Music is a powerful form of expression. Through thoughtful lyrics, melodic sounds, or pummeling noise, songwriters and musicians can say a lot in a three-minute song. A driving bass line, a powerful beat, infectious chord progressions - all these things define a song and elicit a response from the listener. If our heads bob in time to the music, or our bodies begin to move uncontrollably to the beat, we are reacting to what we are feeling and hearing. But do we hear everything? Can the music overtake us to the point where the message within the lyrics doesn't completely register? And, when we finally realize that the lyrics to our favorite songs may contain disturbing missives and blatant racist ideologies, is it too late to do anything about it? Can a teenager in the middle of Small Town, USA understand the relationship between a hate crime and a cool new song?

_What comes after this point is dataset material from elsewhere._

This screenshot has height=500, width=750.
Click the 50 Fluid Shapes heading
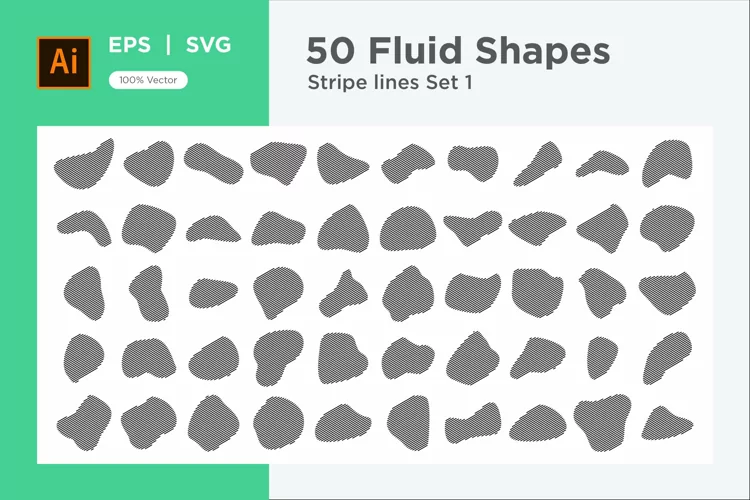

There's a new breed of bands and record labels that are using the music industry to inflict white supremacist doctrines on unsuspecting communities - and making a fat profit to boot. Taking a cue from the MTV style of entertainment, White Power bands are infiltrating youth culture by playing the music industry game - dressing "hip," playing the music of the moment, and using their resources to further their agendas. Most kids have grown up with MTV and mainstream radio stations as their primary sources of music, and are therefore, susceptible to spoon-fed popular culture. The end result is that kids get swept up in the propaganda because they think the music is cool and the messages of hate may get through subliminally.
"Hatecore" is loud, angry music with a message of hatred towards ethnic and religious minorities. Through record sales and tours, White Power groups are making millions of dollars a year to finance their message of hate. On first listen, some of these songs might sound like regular hardcore or heavy metal, but the lyrics are meant to insight rage against any non-white group and encourage kids to join the ranks of the white supremacist army. According to the Web site of Resistance Records, the largest distributor of White Power music:

"The multi-billion dollar hip-hop and rap industry forces race-mixing, drugs, perversion, guilt, and self-loathing into the mind of every White child. Resistance music is the only voice out there telling young White people that ours is not just a culture worth preserving, it is, in reality, the only one worth preserving."